Rick and Morty: o escapismo já não é mais o mesmo

Se antes os desenhos animados eram garantia de um mundo reconfortante e colorido onde tudo, eventualmente, daria certo, hoje já não podemos dizer o mesmo.

Por Nathalie Lourenço*

Algumas excelentes séries de animação comprovam que sucumbir lentamente ao desespero e dar boas gargalhadas não são coisas incompatíveis. É o caso do original Netflix BoJack Horseman e também de Rick and Morty, uma produção do Adult Swim criada por Dan Harmon e Justin Roiland em 2013 e que estreou sua terceira temporada recentemente. 

A história, surgida a partir de um curta de Roiland (que eu recomendo fortemente não googlar, especialmente se você estiver no trabalho) que mostrava uma versão bem polêmica dos personagens Doc Brown e Marty, do clássico De Volta para o Futuro. A ideia, na época, era trollar os estúdios da Universal a ponto de receber uma carta de Cessar e Desistir – uma carta que pede a retirada do material do ar, sob pena de ação judicial. A coisa toda era ao mesmo tempo uma piada e um protesto, uma vez que Roiland havia recebido uma carta destas de Bill Cosby por conta de um problema semelhante.

Acontece que no meio do caminho, Roiland e seus amigos acabaram pegando gosto pelos personagens e desistiram da trollagem. Quer dizer, fizeram e publicaram o tal curta ofensivo mas mudaram os nomes dos personagens apenas o suficiente para evitar problemas legais. Ao receber a chance de criar uma série para o Adult Swim, o autor usou os personagens como base para a proposta que levou ao estúdio.

O resultado é Rick and Morty, uma comédia sci-fi recheada de humor negro, em que um cientista louco bêbado brilhante arrasta seu neto nada brilhante em aventuras pelo espaço e dimensões paralelas. Como não poderia deixar de ser (afinal estamos falando de uma série cuja própria premissa é uma sátira), os episódios de 22 minutos são recheados de referências que misturam Freddy Krueger, The Purge, Titanic e por aí vai.

Sob as cenas de ação, mundos casualmente destruídos, filhos mestiços de gente com alienígena e outros acontecimentos que fazem só mais um dia comum na vidinha monótona de Rick e Morty, damos de cara com questões incômodas. Por exemplo: os Meeseeks, uma entre muitas criaturas que surgem na série, são entidades que nascem com o intuito de resolver problemas simples. Ao ajudar a pessoa que o invocou, o Meeseek desaparece. Para ele, isso não é ruim. Pelo contrário. Existir, sem realizar o seu propósito é um sofrimento indizível.

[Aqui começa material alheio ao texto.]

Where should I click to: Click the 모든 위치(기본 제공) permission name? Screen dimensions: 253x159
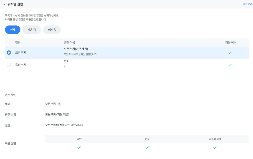(76, 49)
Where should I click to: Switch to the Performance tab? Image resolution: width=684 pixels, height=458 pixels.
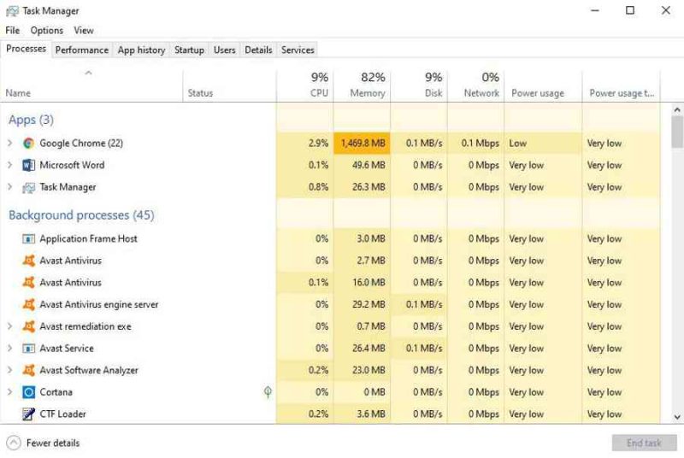[x=82, y=50]
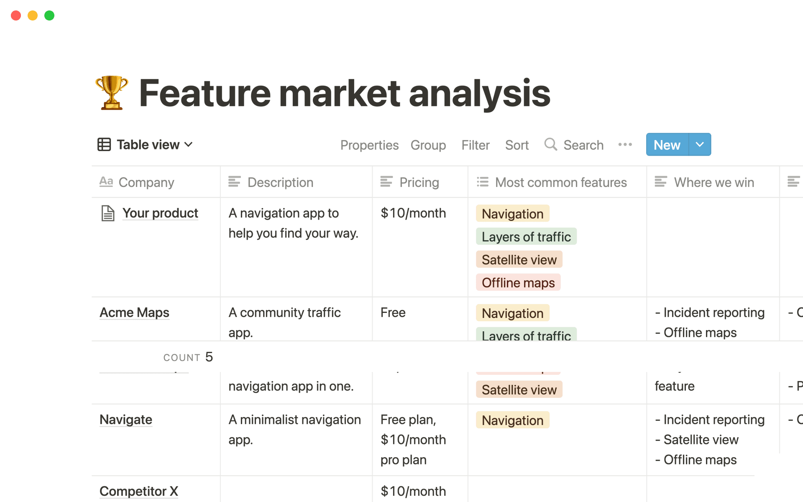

O propósito é tema recorrente. Em uma cena, Rick cria um robô com a única função de trazer manteiga. O aparato questiona seu criador sobre o motivo de existir e ao receber como resposta “você passa a manteiga”, se desespera. Rimos da piada, mas quem nunca se sentiu assim ao pensar no que faz entre 9h e 18h, a cada dia útil?

Um Meeseek (o ser azul)

No meio desta existência desprovida de significado, as conexões humanas (ou alienígenas, dependendo do caso) são a única coisa que parece conter algum sentido. É claro que Rick, ácido até a medula, negaria (e nega) que exista qualquer laço afetivo. Sua explicação científica para levar o neto consigo nas aventuras é que a estupidez de um contrabalança a genialidade do outro, tornando-os invisíveis a radares inimigos. Será? Em meio a tantas realidades paralelas, haveria alguma outra criatura com a mesma burrice e mais utilidade que um garoto de 14 anos? Mas não. Ao descobrirmos que existe uma verdadeira cidade onde Ricks de todas as realidades se reúnem, vemos que cada Rick tem seu Morty. E cada Morty tem seu Rick.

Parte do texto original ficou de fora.